Happy Earth Day! To celebrate, I thought I would write about a project we’ve been working on for over a year. My older son has always had a special interest in plants. When he was little, he became obsessed with seeds for awhile. Then he had his carnivorous plant project, and we still grow the carnivorous plants. My younger son also enjoys gardening and likes having his own plants to care for too.
About a year ago my twelve-year-old became extra interested in plants, especially trees, and he even asked to go to the Atlanta Botanical Garden for his birthday. He’s been learning how to grow and propagate trees by himself, particularly redbud trees. His younger brother wanted to try this too, so he’s trying to grow some hickories. Needless to say, my refrigerator has been packed with little pots of dirt and seeds this past winter! If they have any success growing these trees, I’ll be sure to write about it in the future.
What started all this? Well, we decided to try to identify and label the plants and trees that grow naturally in our wooded yard. I had mentioned trying this a long time ago, but I never did it because it was a huge undertaking. Finally my twelve-year-old wanted to do it in earnest, so we got serious about it.

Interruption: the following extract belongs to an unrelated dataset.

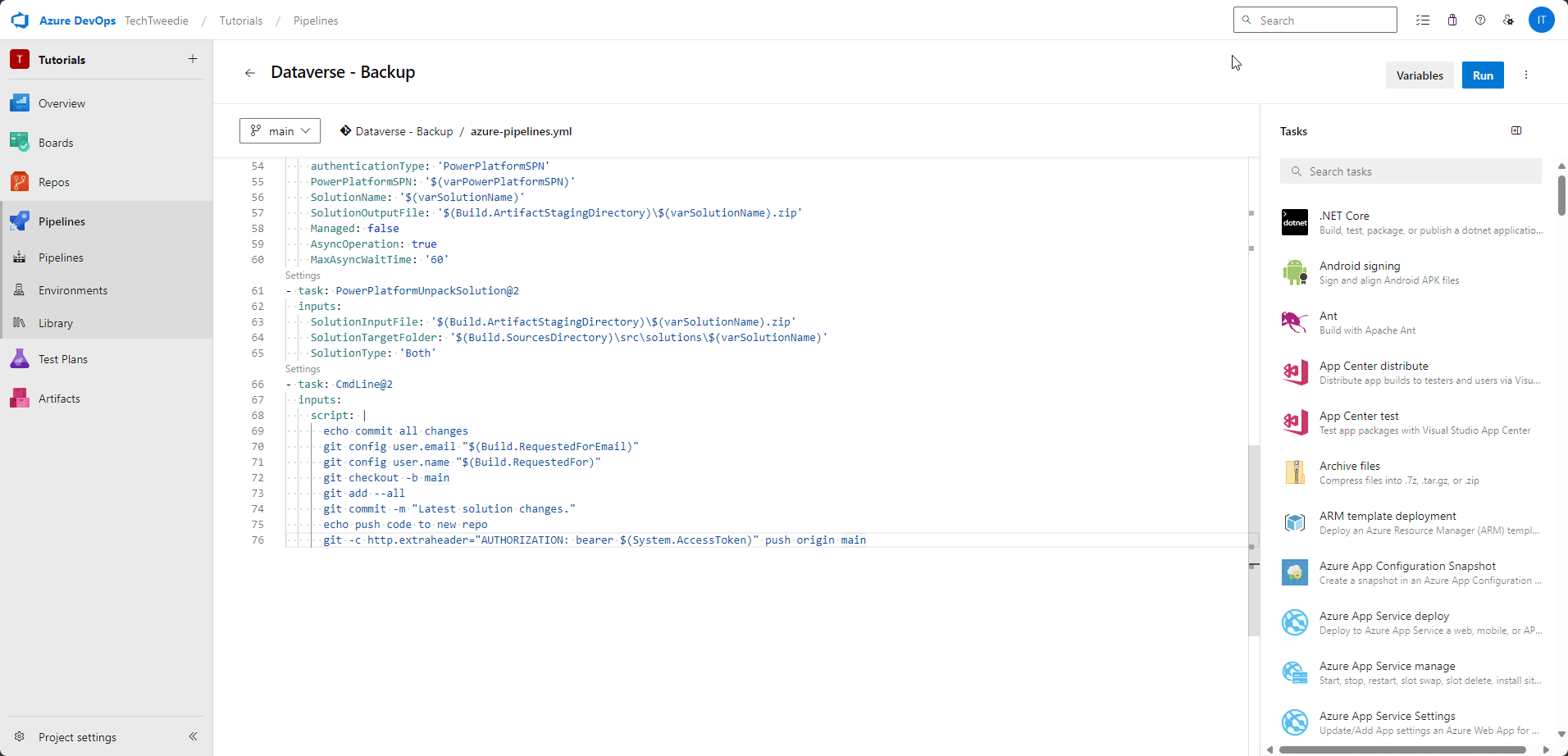Open the Library section in the sidebar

So far we have identified and labeled 20 different species of trees and plants! It feels like we’ve made a lot of progress, but there are so many plants we still haven’t identified!
Plants we’ve found:
Butterfly Pea (Clitoria ternatea)
Wild Ginger (Hexastylis arifolia)
Solomon’s Seal (Polygonatom Communtatun)
St. Andrew’s Cross (Hypericum hypericoides)
Smartweed (Polygonum pensylvanicum)
Pennywort (Hydrocotyle microphylla)
Wild Black Cherry (Prunus serotina)
Dogwood (Cornus florida)
Willow Oak (Quercus phellos)
Winged Elm (Ulmus alata)
Blackjack Oak (Quercus marilandica)
Water Oak (Quercus alba)
Sassafras (Sassafras albidum)
American Sweetgum (Liquidambar styraciflua)
Carolina Basswood (Tilia americana caroliniana)
Loblolly Pine (Pinus taeda)
Shortleaf Pine (Pinus echinata)
As a homeschooling mom, I can say it feels great when your kid gets old enough to do the hard work by himself. This project has led my twelve-year-old to learn how to use a dichotomous key when trying to identify plants and trees. He has used Tree Finder: A Manual for Identification of Trees by their Leaves (Eastern U.S.), Winter Tree Finder, A Field Guide to Eastern Trees and the Internet to identify several plants and trees. Then he lists the plant names in a notebook. Sometimes he takes photos of them, but I often do that. I’ve also been helping by uploading some of our photos to iNaturalist, which has been a big help in identifying plants and trees too.
I also help by writing out the labels that we put on or near the trees and plants (because I have the nicest handwriting). We always put the common name and the scientific name. My yard is starting to look a little bit like the botanical garden….well, I guess it would need to be much neater before I could say that! But I enjoy seeing the labels nonetheless.
This Friday is Arbor Day, so I’m going to use that day to post about a particular tree my son wanted to buy and plant in our yard.
I hope you are having a happy spring!